**Input for this task:**
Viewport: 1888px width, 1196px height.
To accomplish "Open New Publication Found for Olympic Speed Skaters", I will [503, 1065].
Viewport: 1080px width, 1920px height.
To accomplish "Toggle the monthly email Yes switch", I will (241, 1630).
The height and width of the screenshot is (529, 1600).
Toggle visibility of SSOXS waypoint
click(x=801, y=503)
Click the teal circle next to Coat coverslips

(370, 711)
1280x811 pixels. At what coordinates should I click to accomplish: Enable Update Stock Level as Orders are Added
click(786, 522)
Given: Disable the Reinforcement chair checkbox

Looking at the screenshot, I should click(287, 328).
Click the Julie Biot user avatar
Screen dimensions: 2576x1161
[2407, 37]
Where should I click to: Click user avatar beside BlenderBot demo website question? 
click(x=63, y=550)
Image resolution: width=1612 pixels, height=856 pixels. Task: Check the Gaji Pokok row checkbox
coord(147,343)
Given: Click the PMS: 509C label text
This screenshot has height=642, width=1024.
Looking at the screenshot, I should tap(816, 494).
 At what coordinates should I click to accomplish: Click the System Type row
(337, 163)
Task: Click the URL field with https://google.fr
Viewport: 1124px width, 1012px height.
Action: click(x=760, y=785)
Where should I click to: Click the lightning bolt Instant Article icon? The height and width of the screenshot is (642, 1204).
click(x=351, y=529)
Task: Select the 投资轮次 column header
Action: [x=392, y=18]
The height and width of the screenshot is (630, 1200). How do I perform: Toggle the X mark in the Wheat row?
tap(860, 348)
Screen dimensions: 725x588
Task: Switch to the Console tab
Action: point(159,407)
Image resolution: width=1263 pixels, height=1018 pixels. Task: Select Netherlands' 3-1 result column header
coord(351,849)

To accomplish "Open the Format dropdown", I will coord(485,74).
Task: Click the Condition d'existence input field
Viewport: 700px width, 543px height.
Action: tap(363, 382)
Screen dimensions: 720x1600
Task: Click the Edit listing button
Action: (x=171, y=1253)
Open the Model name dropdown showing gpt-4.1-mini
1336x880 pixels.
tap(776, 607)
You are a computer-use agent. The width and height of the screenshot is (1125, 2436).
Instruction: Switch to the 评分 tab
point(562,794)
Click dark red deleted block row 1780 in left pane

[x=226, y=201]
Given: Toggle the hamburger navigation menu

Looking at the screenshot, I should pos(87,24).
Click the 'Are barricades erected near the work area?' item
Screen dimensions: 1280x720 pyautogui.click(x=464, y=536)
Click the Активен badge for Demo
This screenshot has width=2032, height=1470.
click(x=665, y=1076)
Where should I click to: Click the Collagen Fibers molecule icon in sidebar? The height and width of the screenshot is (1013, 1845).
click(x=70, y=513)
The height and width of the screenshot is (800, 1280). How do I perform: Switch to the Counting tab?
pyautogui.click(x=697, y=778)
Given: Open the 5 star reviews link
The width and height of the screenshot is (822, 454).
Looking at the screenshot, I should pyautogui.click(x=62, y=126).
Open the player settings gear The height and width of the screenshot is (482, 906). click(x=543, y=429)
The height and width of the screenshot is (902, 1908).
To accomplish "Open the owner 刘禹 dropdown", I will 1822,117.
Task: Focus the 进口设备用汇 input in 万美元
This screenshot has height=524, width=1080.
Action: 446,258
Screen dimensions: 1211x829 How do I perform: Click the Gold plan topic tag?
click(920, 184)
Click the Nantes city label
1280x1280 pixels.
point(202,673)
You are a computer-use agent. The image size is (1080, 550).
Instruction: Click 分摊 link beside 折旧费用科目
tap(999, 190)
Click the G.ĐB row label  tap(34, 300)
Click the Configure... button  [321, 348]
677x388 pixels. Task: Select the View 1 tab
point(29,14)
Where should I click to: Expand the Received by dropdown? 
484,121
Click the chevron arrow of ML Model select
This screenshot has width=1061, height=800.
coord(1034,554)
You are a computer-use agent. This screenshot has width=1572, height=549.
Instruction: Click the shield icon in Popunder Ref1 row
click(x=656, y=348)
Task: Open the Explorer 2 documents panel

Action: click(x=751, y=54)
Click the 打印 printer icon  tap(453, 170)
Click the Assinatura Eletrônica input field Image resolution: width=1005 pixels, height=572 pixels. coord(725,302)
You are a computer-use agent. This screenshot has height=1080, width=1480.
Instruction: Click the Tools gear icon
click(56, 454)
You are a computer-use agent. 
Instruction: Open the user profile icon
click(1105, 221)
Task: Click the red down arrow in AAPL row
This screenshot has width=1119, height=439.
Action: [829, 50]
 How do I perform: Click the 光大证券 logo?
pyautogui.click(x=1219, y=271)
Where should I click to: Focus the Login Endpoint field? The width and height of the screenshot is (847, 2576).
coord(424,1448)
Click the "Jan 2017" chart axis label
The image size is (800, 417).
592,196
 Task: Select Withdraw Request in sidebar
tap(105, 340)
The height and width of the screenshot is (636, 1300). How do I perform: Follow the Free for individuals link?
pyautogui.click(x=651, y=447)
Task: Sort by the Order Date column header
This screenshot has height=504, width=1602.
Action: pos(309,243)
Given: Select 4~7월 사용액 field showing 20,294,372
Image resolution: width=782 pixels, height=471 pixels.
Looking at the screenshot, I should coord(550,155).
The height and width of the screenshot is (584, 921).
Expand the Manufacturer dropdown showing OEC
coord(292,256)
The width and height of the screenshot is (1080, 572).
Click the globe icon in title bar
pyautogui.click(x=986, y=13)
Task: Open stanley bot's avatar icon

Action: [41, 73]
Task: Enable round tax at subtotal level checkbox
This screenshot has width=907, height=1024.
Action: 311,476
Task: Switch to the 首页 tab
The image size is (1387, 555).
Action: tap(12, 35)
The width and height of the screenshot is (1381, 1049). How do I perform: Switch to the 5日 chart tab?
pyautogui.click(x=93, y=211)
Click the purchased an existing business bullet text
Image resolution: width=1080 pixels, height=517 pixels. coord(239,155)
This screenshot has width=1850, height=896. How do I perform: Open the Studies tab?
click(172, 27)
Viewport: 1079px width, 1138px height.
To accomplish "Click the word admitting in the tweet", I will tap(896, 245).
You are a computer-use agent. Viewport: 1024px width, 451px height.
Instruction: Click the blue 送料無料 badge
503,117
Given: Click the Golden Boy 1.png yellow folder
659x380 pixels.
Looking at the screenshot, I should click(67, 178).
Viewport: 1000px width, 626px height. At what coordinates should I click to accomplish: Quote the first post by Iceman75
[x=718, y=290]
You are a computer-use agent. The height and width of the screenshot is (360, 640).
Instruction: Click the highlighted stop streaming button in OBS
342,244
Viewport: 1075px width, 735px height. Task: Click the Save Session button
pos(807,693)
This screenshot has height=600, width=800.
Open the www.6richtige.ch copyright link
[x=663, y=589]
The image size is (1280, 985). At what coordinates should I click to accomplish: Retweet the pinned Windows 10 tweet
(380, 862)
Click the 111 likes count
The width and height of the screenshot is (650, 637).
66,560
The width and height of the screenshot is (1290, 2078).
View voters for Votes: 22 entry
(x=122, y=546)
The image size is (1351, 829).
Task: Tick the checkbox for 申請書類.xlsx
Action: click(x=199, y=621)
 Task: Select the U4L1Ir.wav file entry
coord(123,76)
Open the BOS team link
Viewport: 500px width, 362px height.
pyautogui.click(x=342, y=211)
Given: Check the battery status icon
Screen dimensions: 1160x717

**Task:** From the line that has "How do I perform: Click the 光大证券 logo?" through the line that has "You are a computer-use agent. The height", copy every line exactly as it appears above, and leave out all others.

**Result of this exercise:**
 How do I perform: Click the 光大证券 logo?
pyautogui.click(x=1219, y=271)
Where should I click to: Focus the Login Endpoint field? The width and height of the screenshot is (847, 2576).
coord(424,1448)
Click the "Jan 2017" chart axis label
The image size is (800, 417).
592,196
 Task: Select Withdraw Request in sidebar
tap(105, 340)
The height and width of the screenshot is (636, 1300). How do I perform: Follow the Free for individuals link?
pyautogui.click(x=651, y=447)
Task: Sort by the Order Date column header
This screenshot has height=504, width=1602.
Action: pos(309,243)
Given: Select 4~7월 사용액 field showing 20,294,372
Image resolution: width=782 pixels, height=471 pixels.
Looking at the screenshot, I should coord(550,155).
The height and width of the screenshot is (584, 921).
Expand the Manufacturer dropdown showing OEC
coord(292,256)
The width and height of the screenshot is (1080, 572).
Click the globe icon in title bar
pyautogui.click(x=986, y=13)
Task: Open stanley bot's avatar icon

Action: [41, 73]
Task: Enable round tax at subtotal level checkbox
This screenshot has width=907, height=1024.
Action: 311,476
Task: Switch to the 首页 tab
The image size is (1387, 555).
Action: tap(12, 35)
The width and height of the screenshot is (1381, 1049). How do I perform: Switch to the 5日 chart tab?
pyautogui.click(x=93, y=211)
Click the purchased an existing business bullet text
Image resolution: width=1080 pixels, height=517 pixels. coord(239,155)
This screenshot has width=1850, height=896. How do I perform: Open the Studies tab?
click(172, 27)
Viewport: 1079px width, 1138px height.
To accomplish "Click the word admitting in the tweet", I will tap(896, 245).
You are a computer-use agent. Viewport: 1024px width, 451px height.
Instruction: Click the blue 送料無料 badge
503,117
Given: Click the Golden Boy 1.png yellow folder
659x380 pixels.
Looking at the screenshot, I should click(67, 178).
Viewport: 1000px width, 626px height. At what coordinates should I click to accomplish: Quote the first post by Iceman75
[x=718, y=290]
You are a computer-use agent. The height and width of the screenshot is (360, 640).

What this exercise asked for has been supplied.